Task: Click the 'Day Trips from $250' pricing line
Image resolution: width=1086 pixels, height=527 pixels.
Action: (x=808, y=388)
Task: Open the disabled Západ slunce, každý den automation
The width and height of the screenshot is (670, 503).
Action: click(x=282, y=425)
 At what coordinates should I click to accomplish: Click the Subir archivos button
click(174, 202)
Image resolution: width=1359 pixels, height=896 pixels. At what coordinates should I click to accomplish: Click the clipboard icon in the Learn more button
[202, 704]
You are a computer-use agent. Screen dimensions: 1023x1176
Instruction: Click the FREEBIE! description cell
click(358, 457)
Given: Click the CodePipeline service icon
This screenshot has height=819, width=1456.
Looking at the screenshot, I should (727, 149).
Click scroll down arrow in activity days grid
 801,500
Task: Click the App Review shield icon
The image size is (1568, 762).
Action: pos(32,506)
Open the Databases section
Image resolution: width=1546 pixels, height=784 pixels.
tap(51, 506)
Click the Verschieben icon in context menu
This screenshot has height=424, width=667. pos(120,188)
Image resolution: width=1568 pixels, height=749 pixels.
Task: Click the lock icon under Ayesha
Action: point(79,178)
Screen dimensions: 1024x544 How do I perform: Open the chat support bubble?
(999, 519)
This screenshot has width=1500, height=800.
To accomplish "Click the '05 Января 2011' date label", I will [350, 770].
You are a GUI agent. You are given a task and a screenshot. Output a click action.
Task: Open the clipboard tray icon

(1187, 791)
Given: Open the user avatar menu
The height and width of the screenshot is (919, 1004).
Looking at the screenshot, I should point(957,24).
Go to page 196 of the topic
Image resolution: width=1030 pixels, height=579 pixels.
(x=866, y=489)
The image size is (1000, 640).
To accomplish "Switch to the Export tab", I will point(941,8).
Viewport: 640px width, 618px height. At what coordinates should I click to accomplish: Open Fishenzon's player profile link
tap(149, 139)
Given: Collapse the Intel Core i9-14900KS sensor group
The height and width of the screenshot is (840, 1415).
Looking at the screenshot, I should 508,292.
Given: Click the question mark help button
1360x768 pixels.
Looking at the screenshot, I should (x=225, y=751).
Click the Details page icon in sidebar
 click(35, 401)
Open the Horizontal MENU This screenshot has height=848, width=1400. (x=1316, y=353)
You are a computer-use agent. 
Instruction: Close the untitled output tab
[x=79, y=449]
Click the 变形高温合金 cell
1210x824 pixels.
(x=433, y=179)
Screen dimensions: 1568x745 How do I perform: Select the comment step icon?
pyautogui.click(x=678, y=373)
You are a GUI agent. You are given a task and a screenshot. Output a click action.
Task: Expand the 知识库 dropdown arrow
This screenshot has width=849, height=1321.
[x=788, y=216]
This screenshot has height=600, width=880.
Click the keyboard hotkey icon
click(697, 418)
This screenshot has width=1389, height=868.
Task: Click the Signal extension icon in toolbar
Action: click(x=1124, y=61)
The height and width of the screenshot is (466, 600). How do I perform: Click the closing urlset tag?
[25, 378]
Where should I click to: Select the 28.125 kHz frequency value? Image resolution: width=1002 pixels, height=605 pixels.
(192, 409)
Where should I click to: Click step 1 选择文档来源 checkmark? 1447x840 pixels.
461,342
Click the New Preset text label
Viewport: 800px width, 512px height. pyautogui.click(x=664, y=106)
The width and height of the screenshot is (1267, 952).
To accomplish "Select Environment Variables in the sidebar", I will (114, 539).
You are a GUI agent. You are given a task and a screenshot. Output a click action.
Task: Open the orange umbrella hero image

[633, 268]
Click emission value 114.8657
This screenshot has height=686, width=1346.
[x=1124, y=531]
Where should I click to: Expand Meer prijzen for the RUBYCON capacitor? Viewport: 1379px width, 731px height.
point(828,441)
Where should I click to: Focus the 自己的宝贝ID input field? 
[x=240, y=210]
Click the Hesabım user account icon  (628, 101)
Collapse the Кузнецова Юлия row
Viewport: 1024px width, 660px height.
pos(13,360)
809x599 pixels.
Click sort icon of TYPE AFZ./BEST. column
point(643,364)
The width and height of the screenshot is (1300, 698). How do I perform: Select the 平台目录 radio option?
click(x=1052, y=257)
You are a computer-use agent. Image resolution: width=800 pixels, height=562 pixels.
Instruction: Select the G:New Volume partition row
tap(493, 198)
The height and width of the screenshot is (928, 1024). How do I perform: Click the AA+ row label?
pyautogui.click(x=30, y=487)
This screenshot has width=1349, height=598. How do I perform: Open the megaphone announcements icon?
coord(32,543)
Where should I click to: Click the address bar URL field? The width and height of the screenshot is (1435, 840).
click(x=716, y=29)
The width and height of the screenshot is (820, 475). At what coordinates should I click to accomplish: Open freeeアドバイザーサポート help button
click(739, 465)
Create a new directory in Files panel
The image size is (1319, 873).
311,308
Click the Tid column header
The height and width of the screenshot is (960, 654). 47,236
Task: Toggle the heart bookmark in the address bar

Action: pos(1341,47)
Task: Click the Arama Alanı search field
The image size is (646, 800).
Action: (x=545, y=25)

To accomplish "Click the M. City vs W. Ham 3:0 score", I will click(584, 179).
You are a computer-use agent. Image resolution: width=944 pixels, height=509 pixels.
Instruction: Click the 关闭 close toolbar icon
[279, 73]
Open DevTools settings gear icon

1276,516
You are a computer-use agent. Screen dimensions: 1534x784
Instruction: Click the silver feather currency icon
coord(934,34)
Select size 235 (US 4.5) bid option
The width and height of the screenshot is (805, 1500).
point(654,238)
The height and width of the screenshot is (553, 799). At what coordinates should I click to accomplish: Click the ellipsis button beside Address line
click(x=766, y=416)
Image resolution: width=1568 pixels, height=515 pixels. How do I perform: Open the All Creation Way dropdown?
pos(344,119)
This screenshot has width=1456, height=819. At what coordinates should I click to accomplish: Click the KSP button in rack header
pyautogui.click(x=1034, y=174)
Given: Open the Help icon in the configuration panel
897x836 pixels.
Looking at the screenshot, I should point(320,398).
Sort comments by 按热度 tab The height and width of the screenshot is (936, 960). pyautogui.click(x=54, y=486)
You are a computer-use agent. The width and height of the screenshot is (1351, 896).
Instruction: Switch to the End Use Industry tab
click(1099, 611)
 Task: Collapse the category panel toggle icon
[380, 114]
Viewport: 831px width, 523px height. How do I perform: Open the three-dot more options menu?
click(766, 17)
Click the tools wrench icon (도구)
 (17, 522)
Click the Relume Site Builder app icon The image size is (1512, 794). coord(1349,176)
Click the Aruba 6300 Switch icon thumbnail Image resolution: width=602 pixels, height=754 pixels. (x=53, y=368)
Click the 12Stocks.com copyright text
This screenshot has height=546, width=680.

What to do:
Please turn the lines of the records from the line with "Click the Tid column header" to the line with "pos(344,119)", both included, into a JSON list of strings with one string per line. Leave out blank lines.

Completed task:
[
  "Click the Tid column header",
  "The height and width of the screenshot is (960, 654). 47,236",
  "Task: Toggle the heart bookmark in the address bar",
  "Action: pos(1341,47)",
  "Task: Click the Arama Alanı search field",
  "The image size is (646, 800).",
  "Action: (x=545, y=25)",
  "To accomplish \"Click the M. City vs W. Ham 3:0 score\", I will click(584, 179).",
  "You are a computer-use agent. Image resolution: width=944 pixels, height=509 pixels.",
  "Instruction: Click the 关闭 close toolbar icon",
  "[279, 73]",
  "Open DevTools settings gear icon",
  "1276,516",
  "You are a computer-use agent. Screen dimensions: 1534x784",
  "Instruction: Click the silver feather currency icon",
  "coord(934,34)",
  "Select size 235 (US 4.5) bid option",
  "The width and height of the screenshot is (805, 1500).",
  "point(654,238)",
  "The height and width of the screenshot is (553, 799). At what coordinates should I click to accomplish: Click the ellipsis button beside Address line",
  "click(x=766, y=416)",
  "Image resolution: width=1568 pixels, height=515 pixels. How do I perform: Open the All Creation Way dropdown?",
  "pos(344,119)"
]